To avoid precipitation detrimental to mechanical properties, or corrosion resistance, the solution treated aluminium alloy is quenched rapidly to obtain supersaturated solid solution at room temperature, by immersing in cold water particularly the thick parts. The fastest precipitation occurs in range 200° to 400°C. Thus, the part should get completely submerged in quenchant before it attains a temperature of 410°C during cooling, to avoid precipitation during cooling.

There should be enough coolant, without raising its temperature during cooling, so that no precipitation occurs in this critical range of 200°C to 400°C. The quench-delay time, i.e., the maximum allowable transfer time (from furnace to quench bath) should be determined to fix cooling rate, the temperature of coolant, etc. A cooling rate of about 315°C/sec in the critical range, or more is needed to avoid precipitation, though it depends on the alloy, size of the part, coolant, etc.

A cooling rate faster than that required to avoid precipitation, enhances unnecessary chances of distortion of the parts. Milder coolants like hot water (60- 80°C), boiling water, water sprays, and air blasts can be used to reduce distortion.

Al-Zn-Mg alloys are quenched in salt bath at temperature, 180°C, soaked there for some time, and then cooled to room temperature. Now-a-days organic quenchants are also being used. If an alloy is quenched slowly, the quenched-in vacancies are small, and thus, precipitation kinetics may be different. The precipitation may require more time.

Straightening, if required, of the aluminium alloy part may be clone in the as-quenched state. The precipitation characteristics at room temperature vary from alloy to alloy. Thus, in such cases, the parts may be refrigerated after solution treatment, and before the ageing is done.

Ageing:

The choice of time-temperature cycles for precipitation should be carefully thought.
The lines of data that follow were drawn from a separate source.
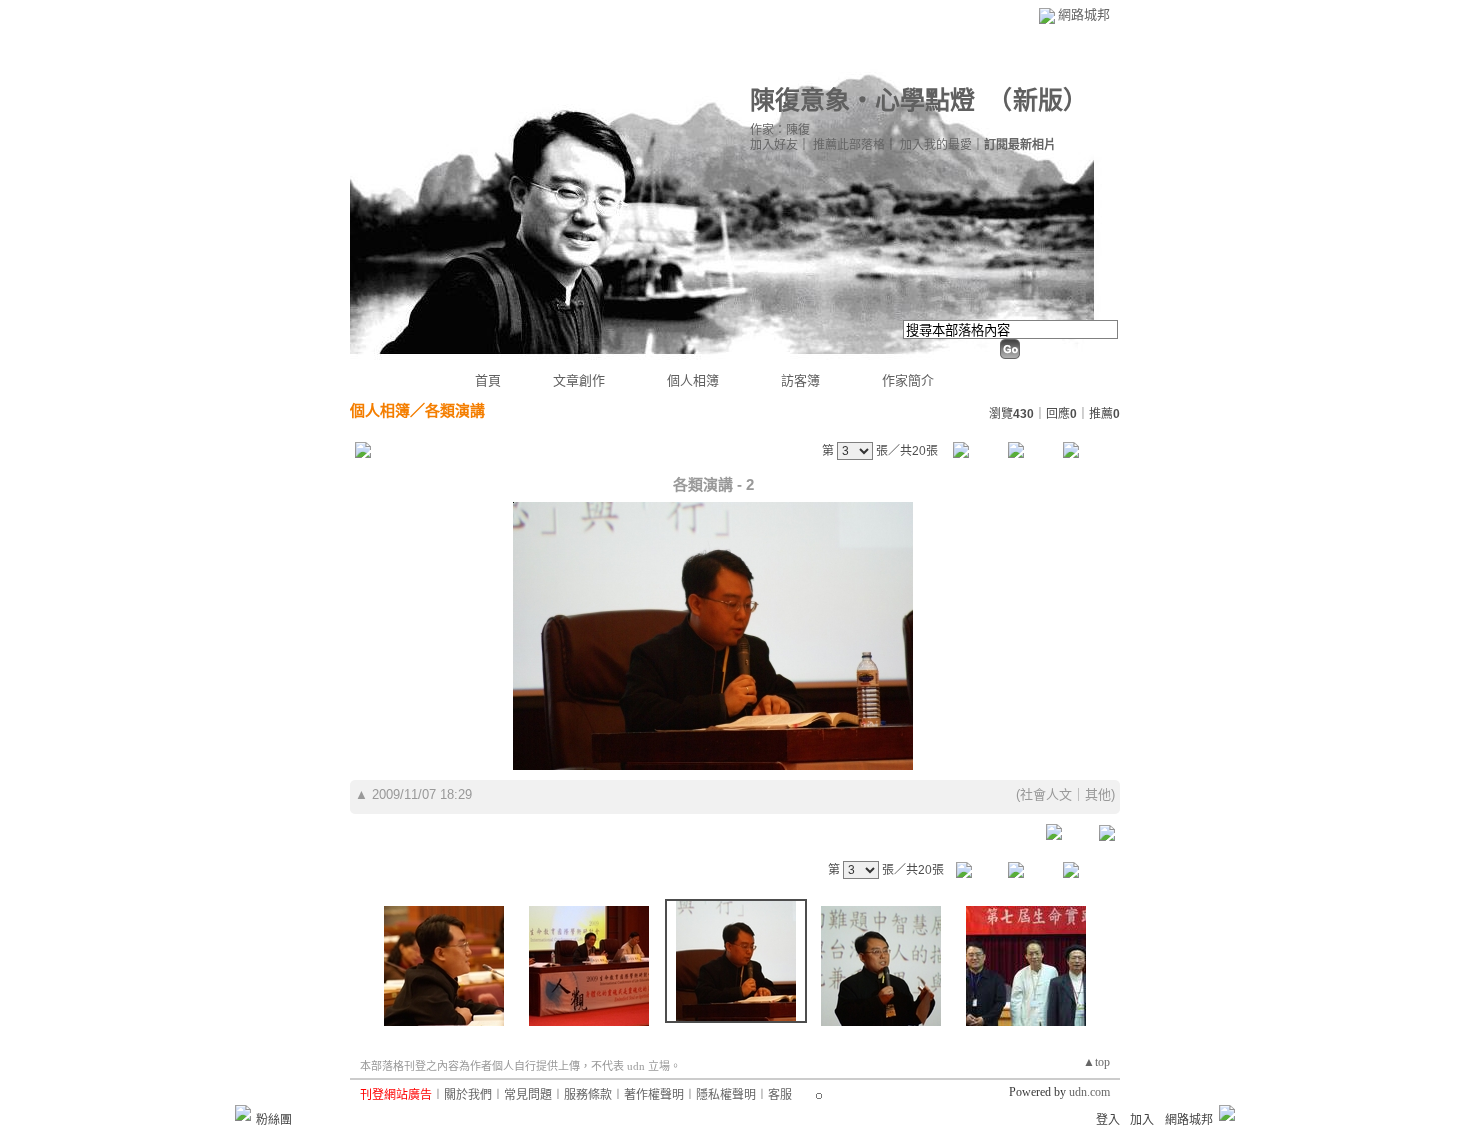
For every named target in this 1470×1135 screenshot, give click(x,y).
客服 (780, 1095)
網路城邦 (1084, 14)
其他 (1098, 794)
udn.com (1089, 1092)
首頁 (488, 380)
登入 (1108, 1120)
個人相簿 (693, 380)
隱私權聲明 (726, 1095)
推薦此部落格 (849, 145)
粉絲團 (274, 1120)
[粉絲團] (243, 1113)
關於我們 (468, 1095)
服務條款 (588, 1095)
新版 (1038, 100)
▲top (1096, 1062)
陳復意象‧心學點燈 (862, 100)
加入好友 (774, 145)
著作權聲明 (654, 1095)
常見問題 (528, 1095)
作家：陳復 (780, 130)
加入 (1142, 1120)
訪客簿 (800, 380)
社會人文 (1046, 794)
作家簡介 (908, 380)
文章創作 (579, 380)
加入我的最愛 (936, 145)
The objective is to select a cycle that produces optimum precipitate size and distribution.

Thus, depending on the alloy, the ageing is classified as:

(a) Natural ageing – ageing at room temperature.

(b) Artificial ageing – ageing at temperatures higher than room temperature but commonly between 110° to 190°C for 5 to 48 hours.
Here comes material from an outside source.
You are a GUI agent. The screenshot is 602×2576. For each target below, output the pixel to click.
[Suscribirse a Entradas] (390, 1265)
Most alloys require heating for a time interval (ageing) at one, or more elevated temperatures. When single ageing is to be done, a temperature is selected for which ageing time to develop high strengths properties is of convenient duration. At room temperature, alloy 2024-T 4 takes 4 days, but alloy 6061 T 4 takes a month. When multiple ageing is done, then the treatment may require more days at room temperature, followed by one, or two periods at elevated temperatures.

Precipitation hardening of castings should be based on preliminary tests. The foundry practice effects lots of properties. The principles and procedures for wrought and cast products are similar. Soaking times for solution treatment of castings are much longer as castings have very coarse structures. Castings have to be quenched more slowly, and thus, boiling water or milder quench may be used.

Some aluminium alloys yield high strength properties, if they are cold worked after quenching but before ageing. Thermo-mechanical processing has been developed when cold working is done at some stage during precipitation reaction. By this process, a uniform distribution of dislocation is made and this substructure is made stable by precipitating the compounds there. Al-Zn-Mg-Cu show high strength, toughness and fatigue strength due to precipitation and substructure hardening.